Everything went fine then Jr. messed up and blabbed about it.

 

Chris

Technically, Jeb! hired Steele first, and then Steele went on to be employed by the Hillary campaign.

 

Josh

Sam, if they didn’t know it was wrong, why did they keep it a secret? Days after this meeting Don Jr was on television saying “nope, we’ve never had any contact with any Russians”

 

Sam

If I had to guess probably because their lawyers told them it was wrong after the fact. Also, the news media has been shouting russians russians russians since the DNC leaks so they definitely didn’t want to admit to any contact, legal or otherwise. I agree that it’s blatantly illegal, but I’m surprised that it’s taken half a year’s worth of smoke to find an actual fire.

 

Chris

The problem with that is that Manafort was at the meeting.  They had enough people there that should have known things were not right that even if the Trumps were ignorant, someone should have told them soon enough that the meeting shouldn’t have taken place beforehand.

 

And I don’t think it’s taken six months for the right people to find the fire, just the civilian U.S.

 

Tom

Just about out of time, everyone. There seems to be some room for skepticism on whether they acted out of ignorance or malice, but not much skepticism that taking the meeting was a really bad idea. Any final thoughts before we sign off?

 

David

I remain dumbfounded that the Republican Party has suddenly gone soft on Russia. And for what? Just so a populist candidate that took over their party could sit at golf courses and not provide leadership to get their agenda passed? It all is such a waste with only downsides for as far as the eye can see.

 

Josh

Nobody could possibly be that ignorant. That email was like, “Would you like to commit treason? Y/N” At the very least it’s difficult for me to give the benefit of the doubt to these duplicitous, unpatriotic assholes. They knew what they were doing was wrong, they just didn’t care, because they thought there’d be no consequences. So far they’re correct.

 

Chris

I think this is just a leveraging of the automatic gainsay of Democrats (and vilification of Clintons in particular) that has been going on for the last 8 (or 20 or 30) years or so.  Eventually, the republicans will want to actually do something, they will want a leader. If that happens before Trump is out of office, then he is in trouble, because that’s the only thing keeping the republicans turning on him.  They are pretty clearly not intimidated by him, and they have zero respect for him either.  Rich may get you privileges, but there are a lot of rich guys for the Republicans, and Trump is not one that is good for them.

 

Sam

Two things- one, it’s going to be quite hard to get the American public on board with wrongdoing. “Outrage fatigue” exists. The media and the Democrats have cried wolf over Russia ties for half a year. Now there’s actual proof, actual plans, actual ties, but how are you going to convince Joe Public not to change the channel?

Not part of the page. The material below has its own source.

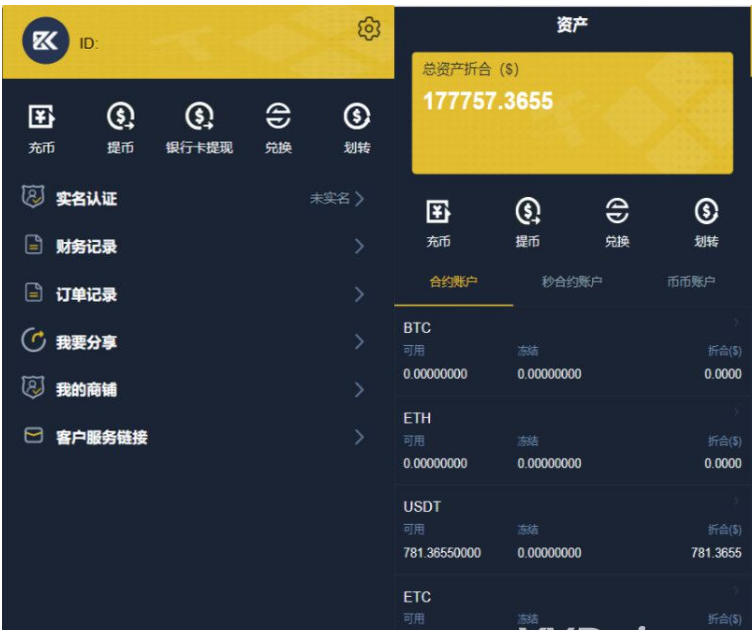Switch to the 合约账户 tab
This screenshot has width=754, height=630.
453,282
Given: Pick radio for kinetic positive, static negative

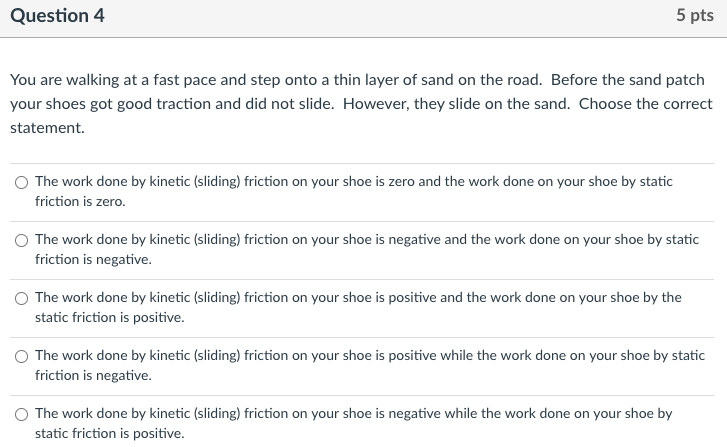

Two, this should be a clear wake-up call to the Washington establishment to rid ourselves of foreign involvement in our elections, not only of countries we don’t like, such as Russia, but countries that we’re allied with, such as Britain and Israel. If we’re to make our elections as transparent and fair as possible we cannot rail against interference by one state only to turn a blind eye to interference by another.

 

Josh

The moral of “the boy who cried wolf” is that eventually a wolf showed up, so stop leaving children in charge.

 

Chris

I think there’s a difference between lobbying, especially by allies that presumably want us to succeed because our relationship is mutually beneficial while looking out for their own interests, and the interference of a hostile nation.

Also, the wolf has been there the whole time.  That’s what we’ve learned this week

 

Tom

And we’ll have to leave it there for this week. Thanks as always, everyone, for a lively conversation!